The air left Chen Jian's lungs. "Who?" he whispered, then stood up with a roar that shook the glass partitions. "Who dared?! Who in this city is tired of living?!" He scrambled for his phone, his hands shaking with a cocktail of sedative after-effects and pure, unadulterated fury.
Hao's father grabbed his shoulders, forcing him back. "The police are here, the checkpoints are closing. We are doing everything, Chen Jian. Don't lose your mind now."
Four high-ranking police officers entered the room, their boots clicking sharply on the hardwood. "We are here. We will find them," the lead officer began, but Madam Le cut him off with a gaze that made him flinch.
"You will find them," she said, her voice a low, lethal silk. "Even if you have to turn Shanghai upside down and shake it until every secret falls out. Do you understand?"

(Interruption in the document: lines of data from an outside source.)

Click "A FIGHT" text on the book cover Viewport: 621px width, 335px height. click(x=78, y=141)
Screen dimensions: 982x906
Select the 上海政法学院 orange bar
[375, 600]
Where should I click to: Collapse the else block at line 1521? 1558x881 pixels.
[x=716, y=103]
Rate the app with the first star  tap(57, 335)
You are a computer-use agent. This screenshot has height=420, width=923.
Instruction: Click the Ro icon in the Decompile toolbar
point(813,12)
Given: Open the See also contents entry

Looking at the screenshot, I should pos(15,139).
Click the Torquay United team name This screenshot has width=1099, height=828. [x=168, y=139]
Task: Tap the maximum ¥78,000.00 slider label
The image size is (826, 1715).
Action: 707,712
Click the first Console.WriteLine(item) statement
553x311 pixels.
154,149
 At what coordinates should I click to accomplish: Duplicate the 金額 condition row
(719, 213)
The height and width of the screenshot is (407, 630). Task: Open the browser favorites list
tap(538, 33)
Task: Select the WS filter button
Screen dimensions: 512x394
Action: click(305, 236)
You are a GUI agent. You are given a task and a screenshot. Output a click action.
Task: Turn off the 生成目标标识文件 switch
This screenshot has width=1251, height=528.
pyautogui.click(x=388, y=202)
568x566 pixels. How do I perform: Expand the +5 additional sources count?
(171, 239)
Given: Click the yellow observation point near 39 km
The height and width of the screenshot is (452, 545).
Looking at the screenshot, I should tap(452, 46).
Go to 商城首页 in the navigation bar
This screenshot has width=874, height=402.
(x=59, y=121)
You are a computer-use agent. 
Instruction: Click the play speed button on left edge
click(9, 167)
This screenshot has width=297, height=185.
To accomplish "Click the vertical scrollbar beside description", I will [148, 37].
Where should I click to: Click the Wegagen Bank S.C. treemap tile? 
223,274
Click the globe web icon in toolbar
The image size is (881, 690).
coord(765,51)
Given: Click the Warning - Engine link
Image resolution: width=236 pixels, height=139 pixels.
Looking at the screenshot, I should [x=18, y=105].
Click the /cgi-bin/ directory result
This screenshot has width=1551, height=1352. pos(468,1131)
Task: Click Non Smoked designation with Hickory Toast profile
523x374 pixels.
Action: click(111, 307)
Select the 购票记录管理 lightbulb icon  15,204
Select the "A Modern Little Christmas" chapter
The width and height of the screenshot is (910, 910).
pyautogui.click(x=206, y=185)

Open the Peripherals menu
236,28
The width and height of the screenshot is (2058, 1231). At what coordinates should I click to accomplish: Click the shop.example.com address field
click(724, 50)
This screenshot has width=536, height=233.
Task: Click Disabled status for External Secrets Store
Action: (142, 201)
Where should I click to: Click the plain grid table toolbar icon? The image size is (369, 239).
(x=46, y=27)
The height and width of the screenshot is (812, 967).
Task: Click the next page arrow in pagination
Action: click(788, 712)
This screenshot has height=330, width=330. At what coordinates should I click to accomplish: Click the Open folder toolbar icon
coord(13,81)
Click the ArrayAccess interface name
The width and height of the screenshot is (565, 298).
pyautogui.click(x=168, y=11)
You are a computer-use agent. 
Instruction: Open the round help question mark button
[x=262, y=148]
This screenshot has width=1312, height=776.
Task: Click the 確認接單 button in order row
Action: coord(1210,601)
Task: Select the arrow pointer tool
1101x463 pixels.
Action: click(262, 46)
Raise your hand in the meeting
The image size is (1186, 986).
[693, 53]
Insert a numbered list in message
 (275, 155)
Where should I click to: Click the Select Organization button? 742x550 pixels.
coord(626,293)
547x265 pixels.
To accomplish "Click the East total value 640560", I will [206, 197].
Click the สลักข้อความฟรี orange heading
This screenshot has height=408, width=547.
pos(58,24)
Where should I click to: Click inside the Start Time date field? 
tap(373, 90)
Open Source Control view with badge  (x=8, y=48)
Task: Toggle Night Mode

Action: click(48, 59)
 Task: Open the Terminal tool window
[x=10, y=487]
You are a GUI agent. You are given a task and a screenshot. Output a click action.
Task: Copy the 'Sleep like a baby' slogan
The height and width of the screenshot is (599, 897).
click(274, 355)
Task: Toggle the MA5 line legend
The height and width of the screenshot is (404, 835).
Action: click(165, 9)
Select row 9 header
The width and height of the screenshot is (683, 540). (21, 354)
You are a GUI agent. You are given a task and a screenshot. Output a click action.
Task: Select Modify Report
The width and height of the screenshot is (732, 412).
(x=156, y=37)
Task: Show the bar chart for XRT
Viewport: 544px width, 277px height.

"We found them!" a technician shouted, pointing at the fourth monitor.
The parents surged forward as one. The footage showed the service entrance at 22:05. Two white Jinbei vans with fake government stickers were idling. Men in black tactical gear were moving with military efficiency, tossing the limp, unconscious bodies of the teenagers into the back like sacks of grain.
Ruolan let out a strangled cry when she saw Shanshan's silver dress disappear into the dark maw of the van. Jiang Rou stepped forward, placing a steady hand on the monitor, his scholar's eyes narrowing.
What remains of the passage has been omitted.